To do. After locating the line with "You are a computer-use agent. This" in the records below, print it and every line after it exactly.

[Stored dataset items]
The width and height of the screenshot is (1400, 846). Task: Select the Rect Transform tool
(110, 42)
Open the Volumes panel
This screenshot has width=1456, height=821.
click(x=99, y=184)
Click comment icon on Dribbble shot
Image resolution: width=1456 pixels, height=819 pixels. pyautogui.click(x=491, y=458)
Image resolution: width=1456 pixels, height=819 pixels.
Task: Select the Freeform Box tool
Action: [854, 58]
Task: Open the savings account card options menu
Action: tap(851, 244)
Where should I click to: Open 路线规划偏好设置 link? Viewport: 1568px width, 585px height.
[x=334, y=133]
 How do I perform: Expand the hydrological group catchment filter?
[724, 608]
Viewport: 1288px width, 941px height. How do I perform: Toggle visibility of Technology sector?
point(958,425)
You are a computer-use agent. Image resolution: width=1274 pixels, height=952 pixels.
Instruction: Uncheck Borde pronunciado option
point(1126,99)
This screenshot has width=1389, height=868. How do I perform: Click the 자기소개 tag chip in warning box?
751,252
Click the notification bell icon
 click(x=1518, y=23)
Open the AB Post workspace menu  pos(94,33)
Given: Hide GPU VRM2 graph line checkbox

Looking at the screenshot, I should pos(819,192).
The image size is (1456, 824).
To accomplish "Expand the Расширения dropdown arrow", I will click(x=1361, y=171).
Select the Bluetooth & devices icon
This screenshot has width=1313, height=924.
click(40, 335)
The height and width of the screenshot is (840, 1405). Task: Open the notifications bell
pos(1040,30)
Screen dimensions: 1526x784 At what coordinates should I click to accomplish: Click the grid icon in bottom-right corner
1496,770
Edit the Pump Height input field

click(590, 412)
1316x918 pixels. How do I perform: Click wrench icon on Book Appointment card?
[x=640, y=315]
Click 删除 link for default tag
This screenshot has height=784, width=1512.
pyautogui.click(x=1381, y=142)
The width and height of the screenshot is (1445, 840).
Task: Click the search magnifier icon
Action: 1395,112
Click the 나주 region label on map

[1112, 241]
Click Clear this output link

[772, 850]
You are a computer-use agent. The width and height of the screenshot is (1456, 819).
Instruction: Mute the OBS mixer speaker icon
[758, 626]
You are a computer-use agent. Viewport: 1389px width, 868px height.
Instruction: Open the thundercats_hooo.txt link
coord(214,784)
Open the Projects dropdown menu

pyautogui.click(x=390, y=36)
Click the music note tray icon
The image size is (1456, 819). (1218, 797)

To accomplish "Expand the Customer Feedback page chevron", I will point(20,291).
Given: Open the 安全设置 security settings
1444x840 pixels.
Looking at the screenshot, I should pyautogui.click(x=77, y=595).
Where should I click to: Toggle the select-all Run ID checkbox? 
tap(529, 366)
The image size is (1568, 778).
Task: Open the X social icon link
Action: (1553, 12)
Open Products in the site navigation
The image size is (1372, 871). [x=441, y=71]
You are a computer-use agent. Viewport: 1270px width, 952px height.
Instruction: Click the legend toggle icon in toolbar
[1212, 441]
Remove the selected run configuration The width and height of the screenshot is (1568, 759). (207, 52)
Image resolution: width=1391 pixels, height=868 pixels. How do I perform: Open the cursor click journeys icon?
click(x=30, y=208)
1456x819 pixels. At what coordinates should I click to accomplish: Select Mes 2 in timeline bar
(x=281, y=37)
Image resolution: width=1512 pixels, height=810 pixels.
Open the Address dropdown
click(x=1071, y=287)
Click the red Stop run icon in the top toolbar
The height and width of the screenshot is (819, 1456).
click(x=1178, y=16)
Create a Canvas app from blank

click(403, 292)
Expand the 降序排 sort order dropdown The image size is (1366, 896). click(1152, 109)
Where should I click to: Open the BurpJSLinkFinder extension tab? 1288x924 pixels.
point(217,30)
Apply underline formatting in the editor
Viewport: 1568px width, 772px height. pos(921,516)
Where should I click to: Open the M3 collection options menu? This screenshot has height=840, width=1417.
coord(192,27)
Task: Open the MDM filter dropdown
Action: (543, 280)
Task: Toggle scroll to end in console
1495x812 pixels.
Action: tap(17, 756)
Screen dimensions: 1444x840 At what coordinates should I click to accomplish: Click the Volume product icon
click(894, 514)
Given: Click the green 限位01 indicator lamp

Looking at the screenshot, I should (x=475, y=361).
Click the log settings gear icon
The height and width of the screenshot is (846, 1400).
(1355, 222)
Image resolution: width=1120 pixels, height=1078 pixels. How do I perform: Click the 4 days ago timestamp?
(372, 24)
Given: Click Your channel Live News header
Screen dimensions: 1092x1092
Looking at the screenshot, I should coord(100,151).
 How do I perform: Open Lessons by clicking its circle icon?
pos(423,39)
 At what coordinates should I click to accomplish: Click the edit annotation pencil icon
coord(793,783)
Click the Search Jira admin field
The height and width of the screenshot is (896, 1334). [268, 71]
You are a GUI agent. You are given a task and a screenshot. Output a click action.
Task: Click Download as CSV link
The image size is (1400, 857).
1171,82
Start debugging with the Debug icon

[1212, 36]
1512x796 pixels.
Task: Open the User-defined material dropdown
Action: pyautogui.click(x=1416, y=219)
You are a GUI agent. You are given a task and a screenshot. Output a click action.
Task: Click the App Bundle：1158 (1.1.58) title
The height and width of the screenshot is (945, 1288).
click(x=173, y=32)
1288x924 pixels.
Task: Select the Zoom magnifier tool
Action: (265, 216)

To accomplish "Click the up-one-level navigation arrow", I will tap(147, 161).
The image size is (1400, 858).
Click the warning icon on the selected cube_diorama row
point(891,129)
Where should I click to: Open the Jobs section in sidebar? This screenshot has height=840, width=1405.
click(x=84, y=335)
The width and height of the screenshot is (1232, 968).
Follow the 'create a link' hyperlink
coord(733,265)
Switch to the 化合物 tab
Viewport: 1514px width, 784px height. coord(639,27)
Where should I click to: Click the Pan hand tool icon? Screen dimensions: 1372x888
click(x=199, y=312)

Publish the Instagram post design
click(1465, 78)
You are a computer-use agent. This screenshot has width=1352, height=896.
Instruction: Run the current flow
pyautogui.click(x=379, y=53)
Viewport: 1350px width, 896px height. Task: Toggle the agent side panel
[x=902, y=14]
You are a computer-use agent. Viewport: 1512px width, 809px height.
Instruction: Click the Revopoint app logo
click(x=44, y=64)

Exercise answer.
You are a computer-use agent. This screenshot has width=1352, height=896.
Instruction: Run the current flow
pyautogui.click(x=379, y=53)
Viewport: 1350px width, 896px height. Task: Toggle the agent side panel
[x=902, y=14]
You are a computer-use agent. Viewport: 1512px width, 809px height.
Instruction: Click the Revopoint app logo
click(x=44, y=64)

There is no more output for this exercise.